I found out that my husband was opening profiles for sex dating sites in our area. He looks at porn about 20 times a day. The porn part is fine..i guess...but the fact hat he opened up a personal profile & put info about him and what he wanted in a woman for sex. Said married for a year & looking for a one time sex fling in my area.....it got in detail personally about him self. I want to leave him because of what hes done but hes leaving for a iraq fora year and i dont want to upset him while hes there because of the dangerous mission hes on. What should i do??
I am a great wife to him. i keep up with my body & looks and i try to satisfy him in every way....even if i didnt hes a prick. i asked him about it and he denies it...HELLO???

2007-05-10 08:58:04 · 36 answers · asked by Baby Jack born 4/5/09 4 in Family & Relationships Marriage & Divorce

..and he told me if i leave him if something happens to him in iraq, itll be my fault.

2007-05-10 09:02:12 · update #1

36 answers

Oh my goodness girl, you need to get out now!!!!

When I was with my ex he had various personal ads set up. You don't just take the time out to set one of those up unless you are looking!!! Especially since you said that he went into a lot of detail.

And that fact that he is saying if anything happens to him it would be because you left him....yeah.....pack your bags, because he just sent you on a guilt-trip!!!
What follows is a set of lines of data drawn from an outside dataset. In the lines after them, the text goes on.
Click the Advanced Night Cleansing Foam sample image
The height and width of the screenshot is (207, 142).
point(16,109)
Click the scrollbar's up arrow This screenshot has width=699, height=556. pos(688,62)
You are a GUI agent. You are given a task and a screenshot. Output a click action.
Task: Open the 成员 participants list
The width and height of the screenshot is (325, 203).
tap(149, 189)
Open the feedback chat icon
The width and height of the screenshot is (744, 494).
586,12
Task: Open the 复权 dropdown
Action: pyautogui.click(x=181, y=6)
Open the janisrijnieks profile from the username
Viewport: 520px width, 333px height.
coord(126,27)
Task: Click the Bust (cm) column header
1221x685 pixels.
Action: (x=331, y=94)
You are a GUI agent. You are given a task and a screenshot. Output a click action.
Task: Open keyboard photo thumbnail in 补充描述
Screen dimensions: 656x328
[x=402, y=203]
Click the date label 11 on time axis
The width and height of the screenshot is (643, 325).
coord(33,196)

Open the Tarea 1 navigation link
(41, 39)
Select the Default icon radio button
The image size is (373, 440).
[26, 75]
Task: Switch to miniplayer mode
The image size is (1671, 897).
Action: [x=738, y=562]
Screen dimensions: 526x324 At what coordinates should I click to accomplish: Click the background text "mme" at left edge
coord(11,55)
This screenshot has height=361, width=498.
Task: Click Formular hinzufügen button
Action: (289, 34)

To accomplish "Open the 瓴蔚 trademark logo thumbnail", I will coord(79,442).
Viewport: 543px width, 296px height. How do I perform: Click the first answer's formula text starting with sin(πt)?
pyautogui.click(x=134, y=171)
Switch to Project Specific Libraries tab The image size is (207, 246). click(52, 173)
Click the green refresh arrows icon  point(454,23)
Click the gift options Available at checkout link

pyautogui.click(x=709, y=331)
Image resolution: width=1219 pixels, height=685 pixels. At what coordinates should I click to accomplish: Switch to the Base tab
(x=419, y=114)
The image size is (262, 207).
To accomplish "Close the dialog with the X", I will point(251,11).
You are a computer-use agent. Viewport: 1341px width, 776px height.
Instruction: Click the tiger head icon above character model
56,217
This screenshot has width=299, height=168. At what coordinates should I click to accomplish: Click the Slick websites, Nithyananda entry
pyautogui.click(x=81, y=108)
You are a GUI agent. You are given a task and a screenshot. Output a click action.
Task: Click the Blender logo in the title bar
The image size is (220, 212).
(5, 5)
I think that statement just shows that he is incredibly immature, and he doesn't deserve to have a good woman like yourself waiting for him to arrive home safely!

Good luck hun!

2007-05-10 12:48:25 · answer #1 · answered by jezyka 5 · 0 0

can you print out his profile on a sheet of paper or try to trace the money end of things on the credit card? Try to get some proof and look him in the eyes and ask him to deny it. HOWEVER, what were you doing on those sites that you found him? Did you suspect something was up, did someone you know tell you? Seems like you should just tell him that this year apart will be good for both of you so that you can both reflect on your marriage and what it means for each of you. You don't have to 'leave' him, he's going away anyway. The truth of the matter is whatever happens in the was has absolutely NOTHING to do with you. He's just trying to turn the tables and make you feel bad.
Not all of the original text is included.